> EXERCISE AIM
Print, word for word, only the lines from the one with "Select orange cell 68333 in Th3" down to the last line of the listing below; no pictures.

> TASK INPUT
◇ ◇ ◇
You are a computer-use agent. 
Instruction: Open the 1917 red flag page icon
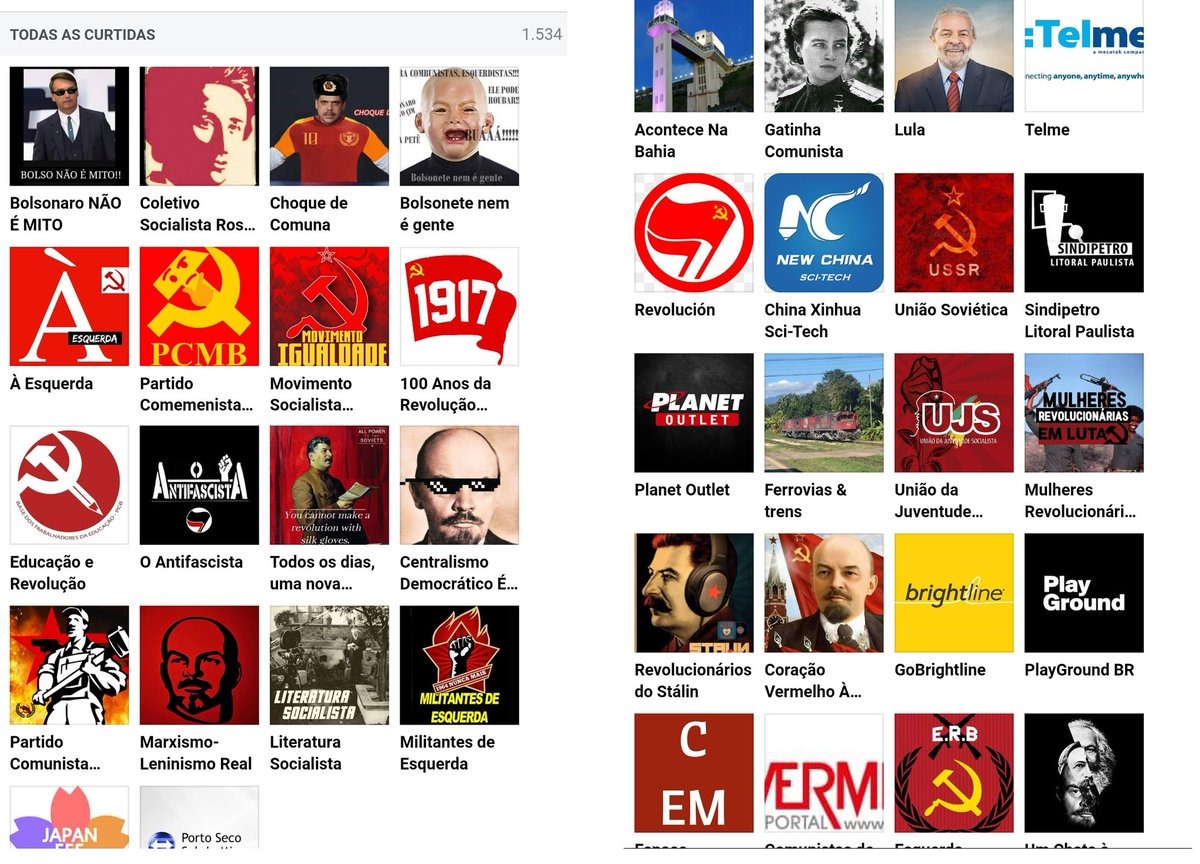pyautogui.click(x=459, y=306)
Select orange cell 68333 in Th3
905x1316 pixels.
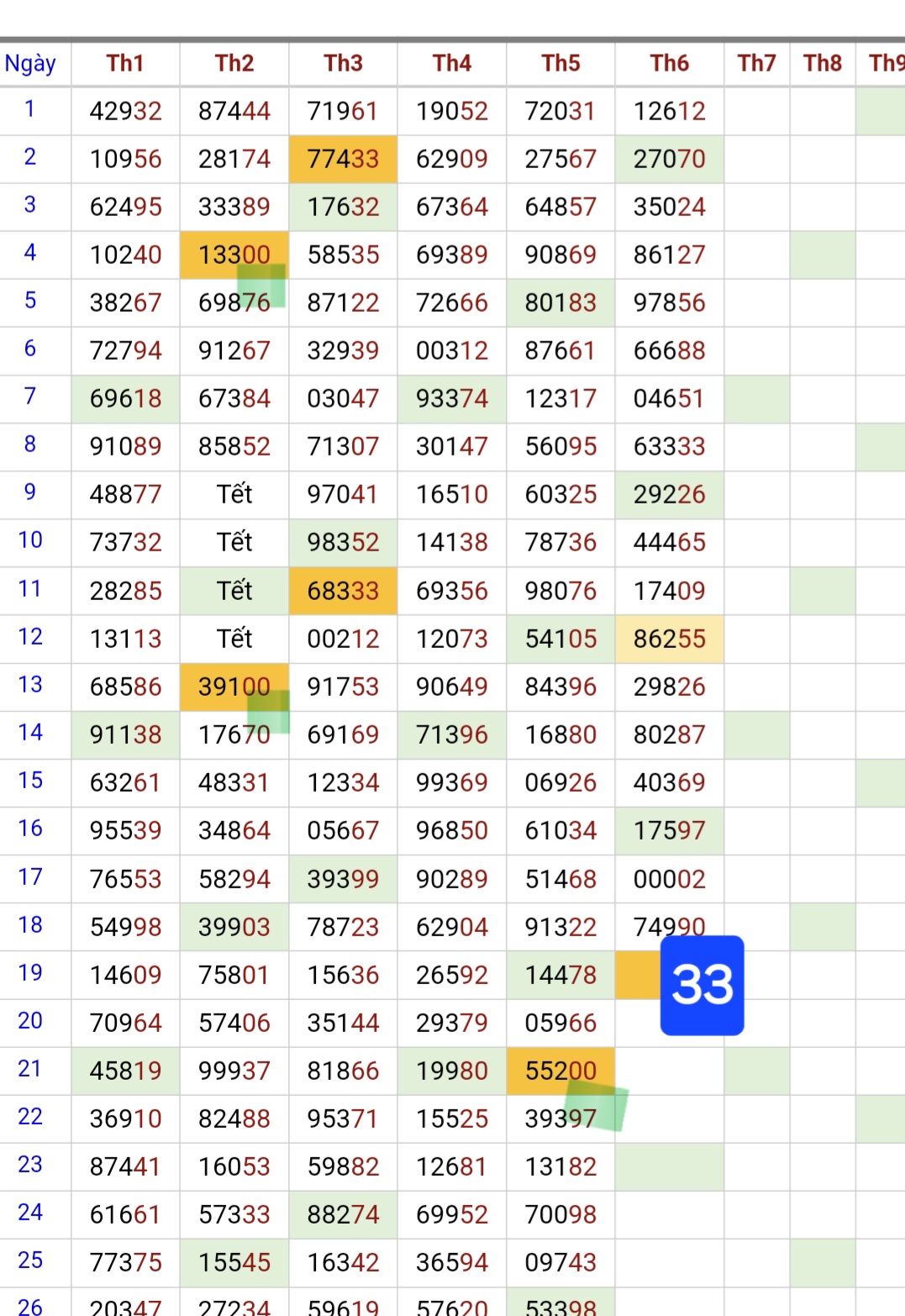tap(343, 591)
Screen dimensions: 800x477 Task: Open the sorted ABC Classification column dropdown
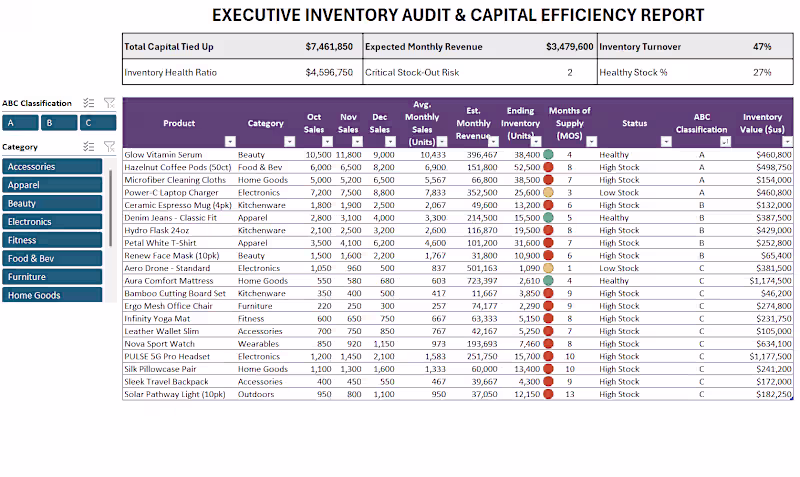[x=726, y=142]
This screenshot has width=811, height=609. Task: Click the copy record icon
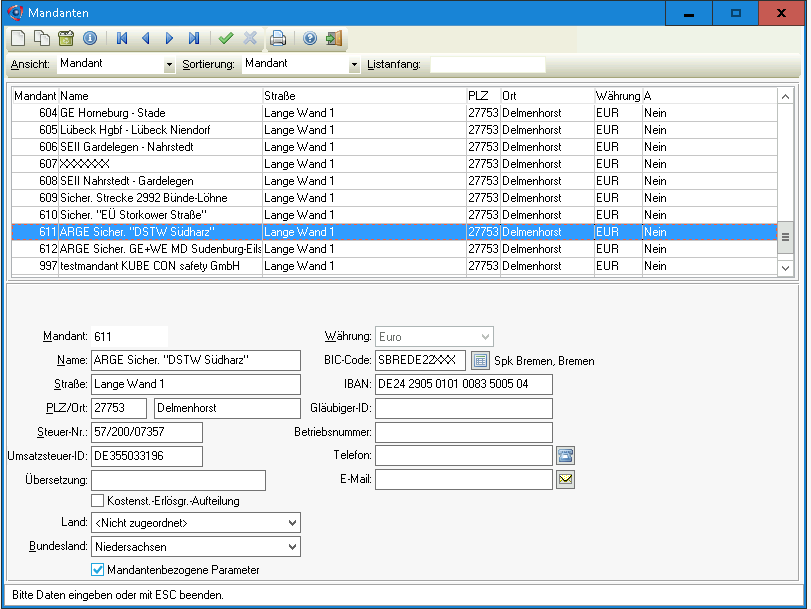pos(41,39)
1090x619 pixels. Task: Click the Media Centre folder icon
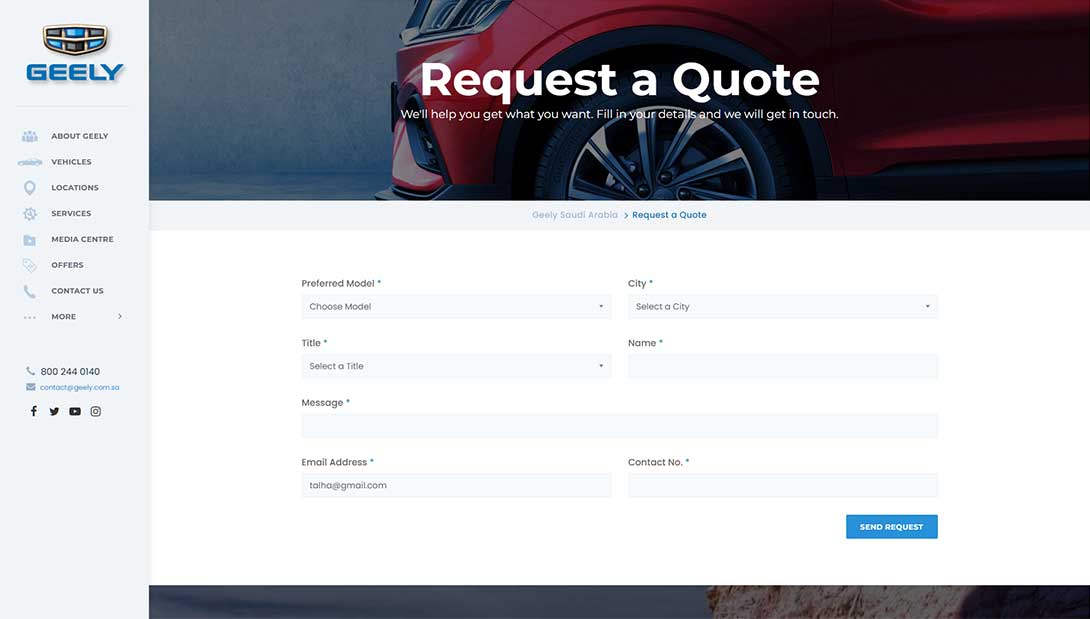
◇ ◇ ◇
> EXPECTED ANSWER
Select orange cell 68333 in Th3
905x1316 pixels.
tap(343, 591)
Screen dimensions: 800x477 Task: Open the sorted ABC Classification column dropdown
[x=726, y=142]
This screenshot has width=811, height=609. Task: Click the copy record icon
pos(41,39)
1090x619 pixels. Task: Click the Media Centre folder icon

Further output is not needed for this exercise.